Par Jean-Baptiste Guégan - publié le 07 septembre 2007 à 00h00 ,
MAJ le 24 septembre 2009 à 19h49 - 0 commentaire(s)
A l’occasion de la rentrée et en cette fin d’été, Sidney Lumet est à l’honneur par chez nous. Tout d’abord, reçu et honoré à la Cinémathèque, ce dernier a pu profiter d’une rétrospective digne de son immense talent. Ensuite, l’actualité en salles n’a cessé et ne cesse de nous rappeler que le cinéaste malgré ses quatre-vingt trois ans passés, reste un professionnel de haut vol, un artiste passionné et surtout l’un des plus illustres passeurs de l’art cinématographique.


Jugez moi coupable l’an passé, l’inédit The Offence sorti le 12 septembre avant 7h58 ce samedi-là qui le suivra en salles le 26 septembre n’ont de cesse en effet d’associer le réalisateur américain au devenir du médium. Et pourtant lorsque l’on regarde sa filmographie et sa carrière, que de réussites depuis 1957 et son premier film, Douze hommes en colère avec Henry Fonda : Network avec Faye Dunaway, Un après midi de chien et Serpico avec Al Pacino. Et j’en passe comme Badly Affairs avec James Mason, Equus avec Richard Burton ou encore le Verdict avec Paul Newman.

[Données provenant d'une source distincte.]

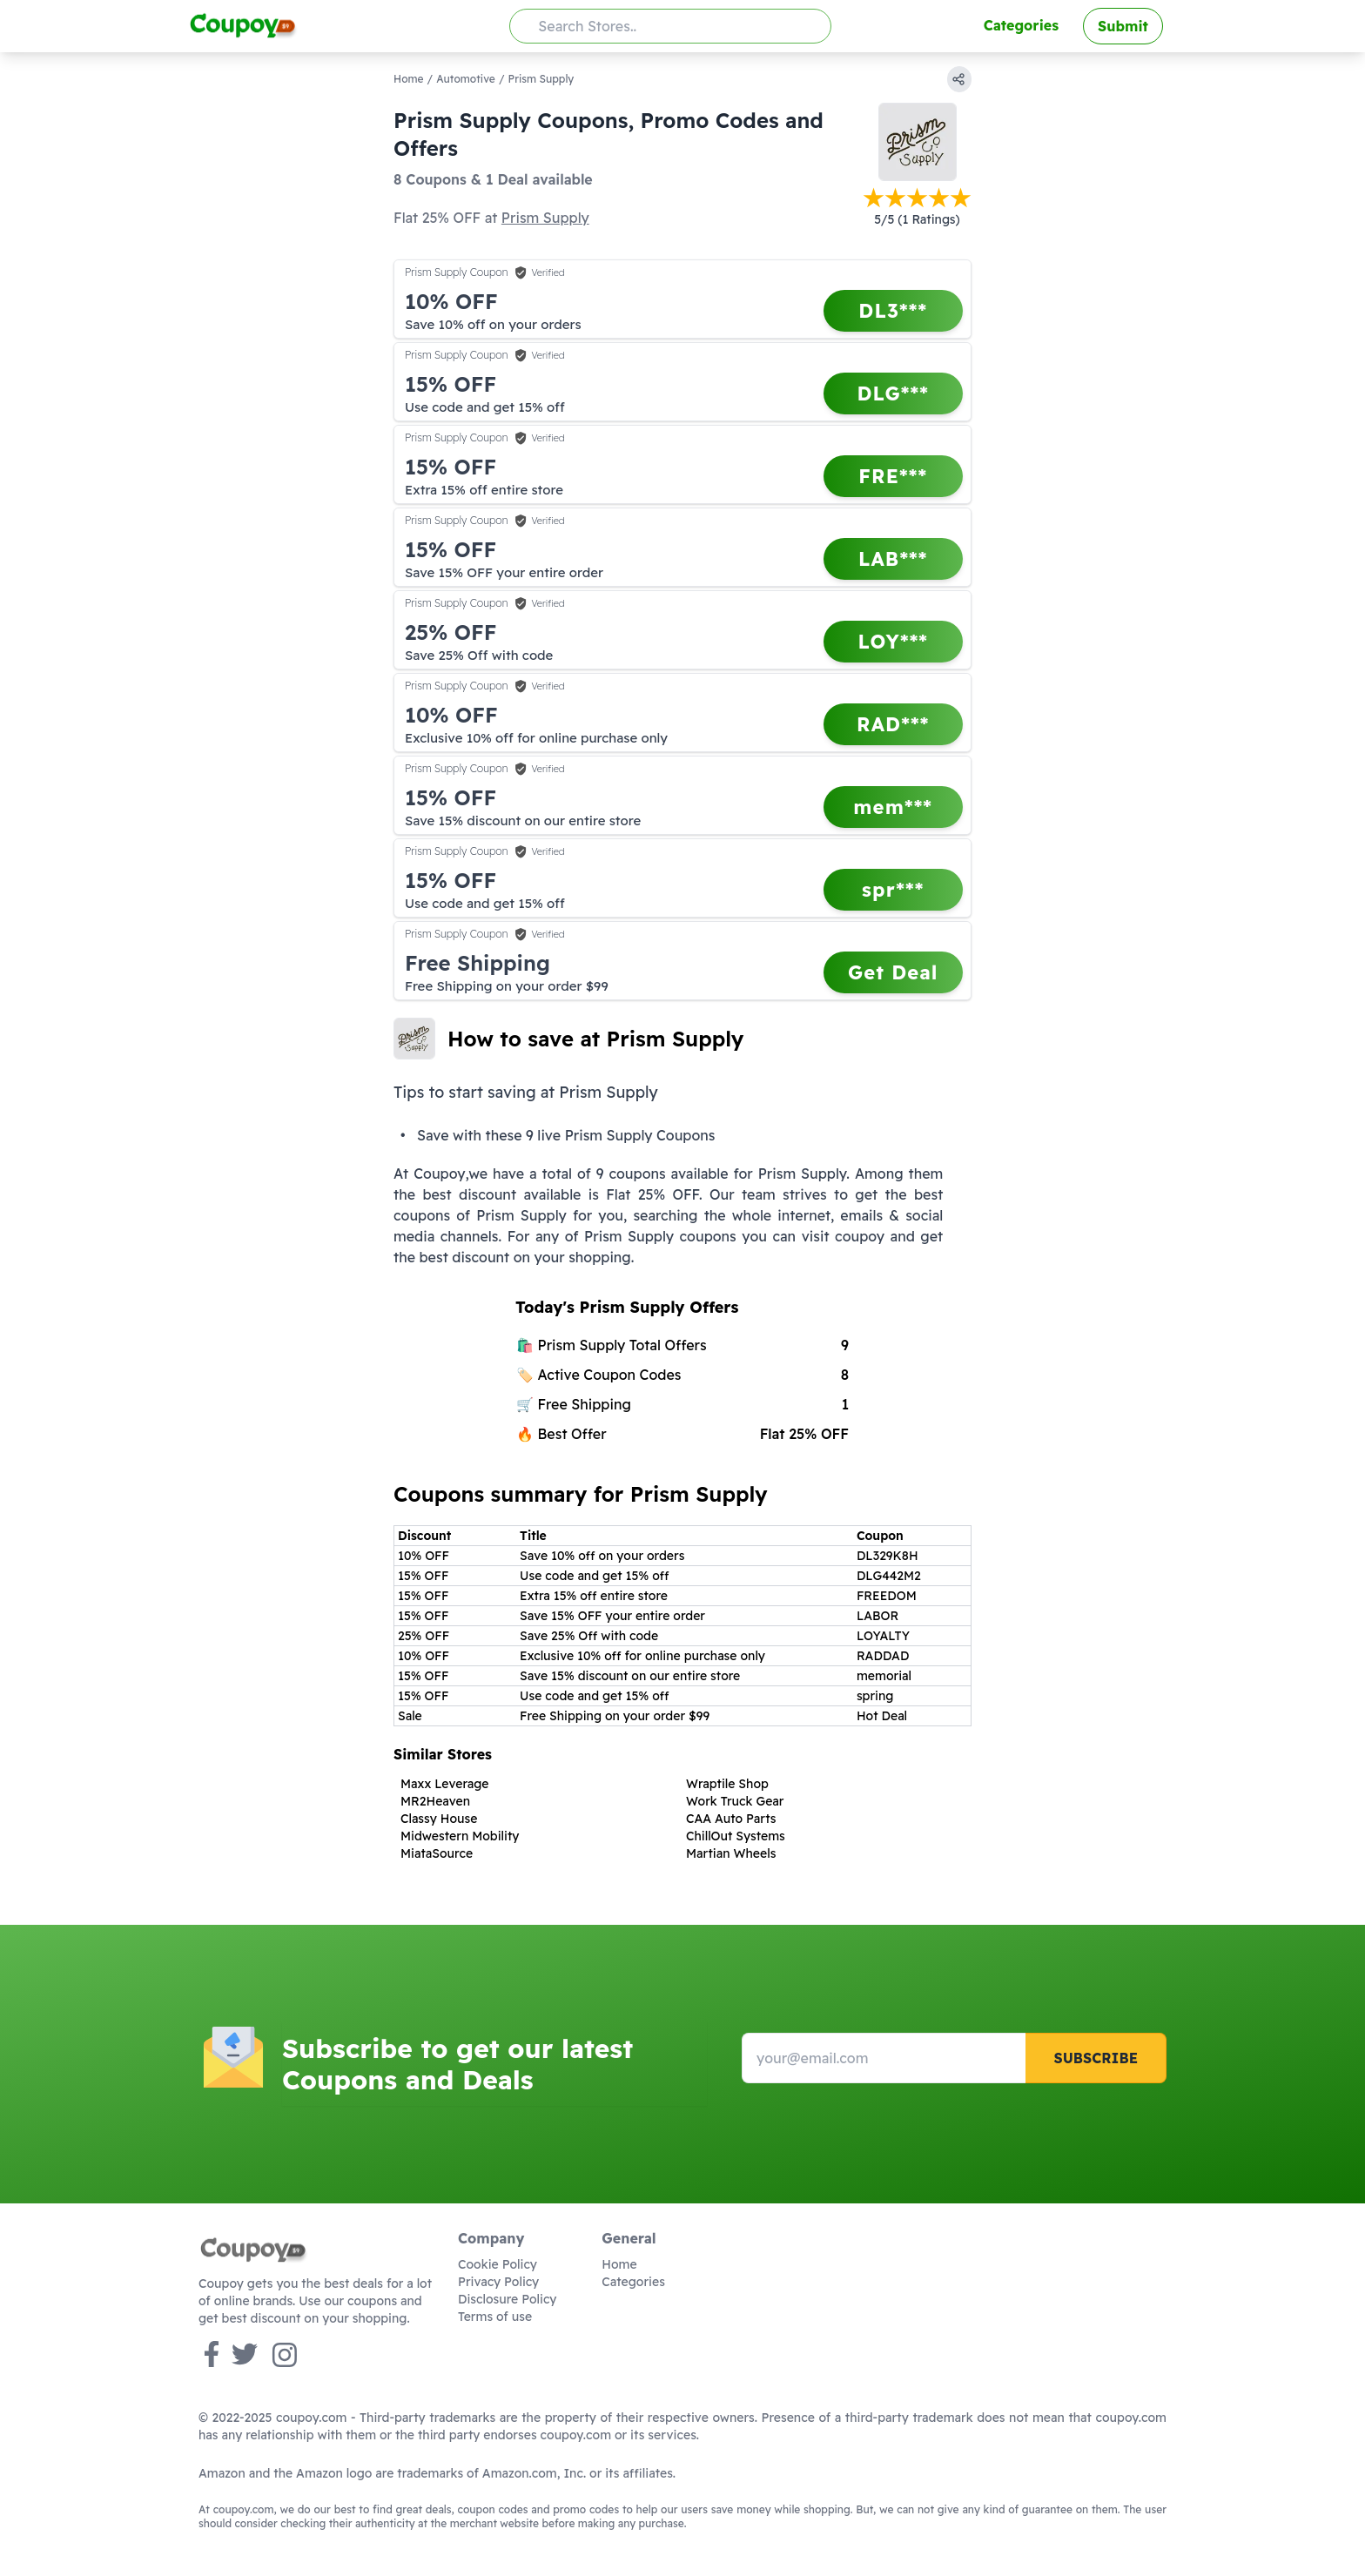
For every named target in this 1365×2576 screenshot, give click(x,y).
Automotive (465, 78)
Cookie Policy (497, 2264)
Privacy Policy (498, 2282)
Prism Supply (545, 217)
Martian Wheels (731, 1853)
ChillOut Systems (735, 1836)
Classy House (438, 1818)
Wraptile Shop (727, 1784)
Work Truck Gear (734, 1801)
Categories (1021, 25)
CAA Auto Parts (731, 1818)
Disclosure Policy (507, 2299)
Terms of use (495, 2316)
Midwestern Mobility (460, 1836)
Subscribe (1095, 2058)
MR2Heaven (435, 1801)
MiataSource (436, 1853)
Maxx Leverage (444, 1784)
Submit (1123, 26)
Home (408, 78)
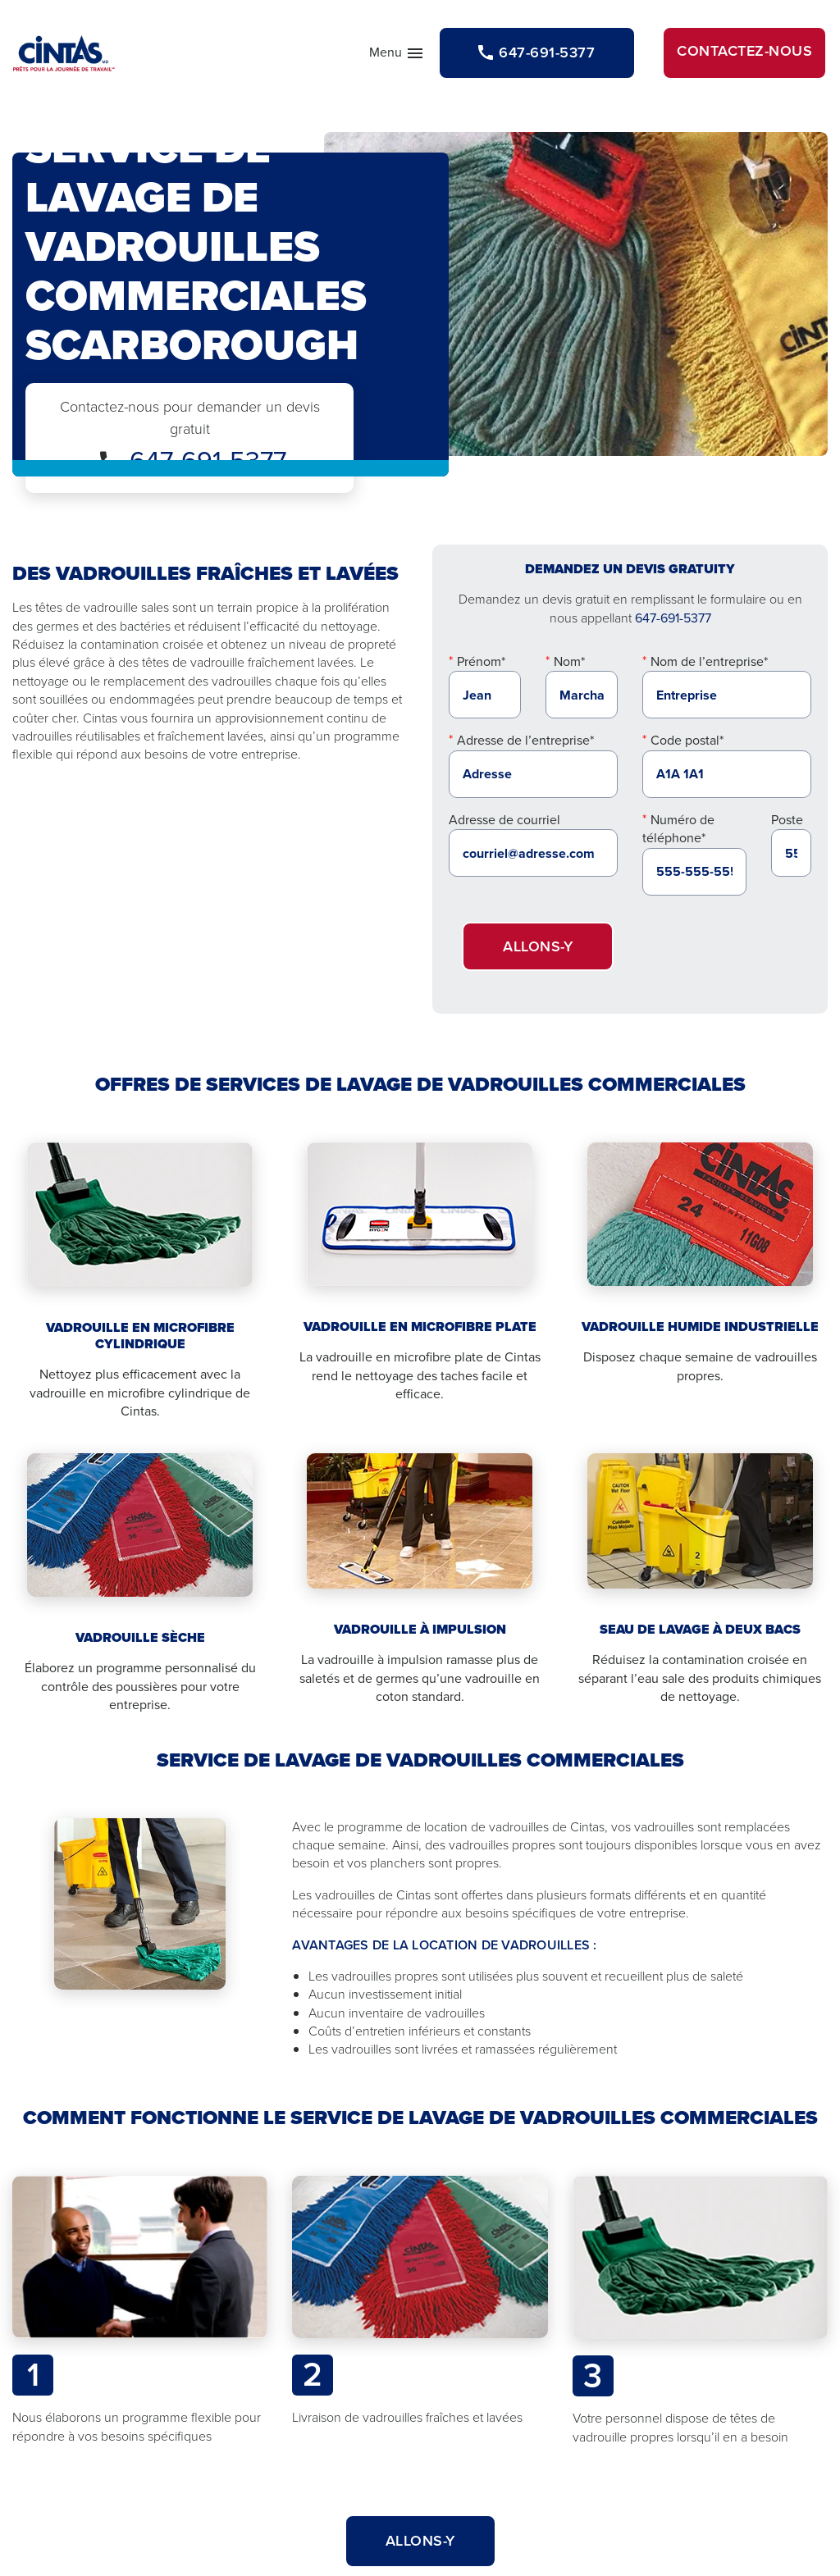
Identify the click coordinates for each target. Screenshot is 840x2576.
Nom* (569, 661)
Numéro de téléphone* (678, 828)
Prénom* (481, 661)
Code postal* (687, 740)
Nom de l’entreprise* (709, 661)
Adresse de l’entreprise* (525, 740)
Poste (787, 819)
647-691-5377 (673, 618)
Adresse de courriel (504, 819)
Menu (397, 56)
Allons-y (538, 946)
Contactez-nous (744, 51)
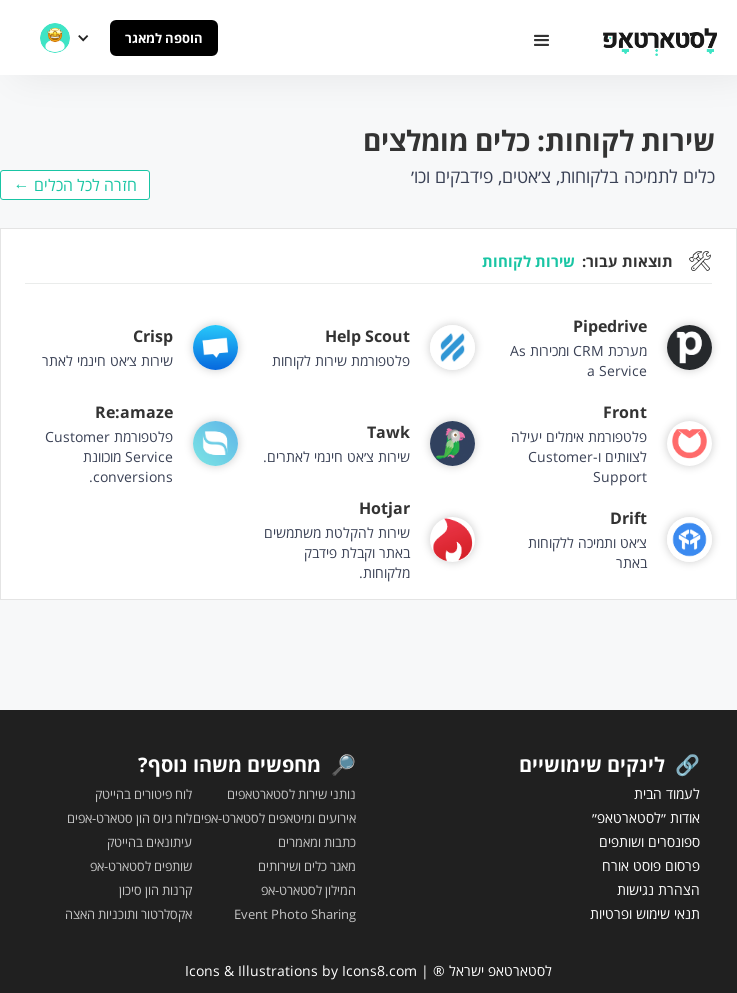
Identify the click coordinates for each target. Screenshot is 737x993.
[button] (542, 41)
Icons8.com (379, 970)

En raison de son actualité, l’occasion est par conséquent idéale pour s’arrêter notamment sur ce dernier film et démontrer toute la maîtrise qui est celle de cet ancien acteur et comédien. Plus précisément, nous allons nous arrêter sur une des séquences fortes du Verdict - celle de la crise morale du personnage principal- et l’analyser à grands traits pour faire ressortir de sa mise en scène et des choix de filmage, toute la valeur du grand cinéaste qu’est Lumet.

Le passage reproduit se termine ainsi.